Business schools are facing the need to go globalisation. INSEAD led the pack by opening a second campus in Singapore: all its students have a chance to study in Asia as well as Europe. Almost everybody has leapt on the bandwagon. The Booth School has outlets in three continents. Most schools have research centres across the world.
Business schools have also struggled to make their courses less theoretical. Yale has replaced conventional subject-based courses (marketing and so forth) with “integrated” courses based on “constituencies” (such as investors, customers and employees). The University of Michigan’s Ross Business School gives students a chance to work with, say, hospitals in India and energy companies in Mozambique. Most schools are trying to employ more people with practical experience.

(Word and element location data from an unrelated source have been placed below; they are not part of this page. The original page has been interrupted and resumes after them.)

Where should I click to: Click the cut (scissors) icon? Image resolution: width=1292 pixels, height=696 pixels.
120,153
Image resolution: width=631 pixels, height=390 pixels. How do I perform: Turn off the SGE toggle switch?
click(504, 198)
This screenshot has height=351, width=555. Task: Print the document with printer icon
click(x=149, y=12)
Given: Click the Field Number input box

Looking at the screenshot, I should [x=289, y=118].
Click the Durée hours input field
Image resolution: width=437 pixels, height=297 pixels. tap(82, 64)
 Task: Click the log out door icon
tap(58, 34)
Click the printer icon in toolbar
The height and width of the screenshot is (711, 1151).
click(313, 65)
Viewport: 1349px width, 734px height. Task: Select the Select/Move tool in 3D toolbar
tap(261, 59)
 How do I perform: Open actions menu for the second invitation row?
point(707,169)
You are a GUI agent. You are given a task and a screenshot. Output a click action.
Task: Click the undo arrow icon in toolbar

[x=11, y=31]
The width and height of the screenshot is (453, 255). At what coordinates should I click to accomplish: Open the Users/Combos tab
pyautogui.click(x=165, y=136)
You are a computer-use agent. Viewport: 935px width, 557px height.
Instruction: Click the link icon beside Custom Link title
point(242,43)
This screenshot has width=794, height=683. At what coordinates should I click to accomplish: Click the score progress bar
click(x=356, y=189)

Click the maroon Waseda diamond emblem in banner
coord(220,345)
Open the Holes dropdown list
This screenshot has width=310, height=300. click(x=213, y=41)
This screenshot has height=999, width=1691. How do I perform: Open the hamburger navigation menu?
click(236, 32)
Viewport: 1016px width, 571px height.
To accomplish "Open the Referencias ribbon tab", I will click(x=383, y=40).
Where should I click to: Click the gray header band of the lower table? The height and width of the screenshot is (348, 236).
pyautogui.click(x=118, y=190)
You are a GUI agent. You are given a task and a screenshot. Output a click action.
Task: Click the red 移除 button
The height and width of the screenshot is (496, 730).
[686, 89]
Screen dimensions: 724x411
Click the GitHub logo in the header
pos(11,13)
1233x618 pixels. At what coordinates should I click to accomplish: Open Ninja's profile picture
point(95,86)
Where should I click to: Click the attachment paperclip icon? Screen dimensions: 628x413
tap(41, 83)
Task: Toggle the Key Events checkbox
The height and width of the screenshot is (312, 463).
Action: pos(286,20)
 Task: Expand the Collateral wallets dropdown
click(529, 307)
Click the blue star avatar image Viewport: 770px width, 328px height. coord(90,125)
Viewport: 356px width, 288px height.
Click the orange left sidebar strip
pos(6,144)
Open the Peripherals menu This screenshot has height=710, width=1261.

One problem is that these changes add to the already exorbitant costs of MBAs. Yale’s curriculum reform cost $2m-5m. Stanford’s entailed increasing the faculty by 10-15%. But in straitened times business schools will have to do more with less, drawing on professors from other faculties and on outside business people. In 2008-09 Harvard Medical School had a faculty of 10,884 to cope with an entering class of 165 students because it draws on such a wide range of talents. HBS looks unnecessarily exclusive by comparison.
The new generation of deans will undoubtedly preside over dramatic changes. But the changes already made have produced one huge benefit: a much more variegated environment. Business schools are offering a greater variety of courses taught in a greater variety of ways than ever before. Perhaps they are finally becoming as vibrant as the subject they study.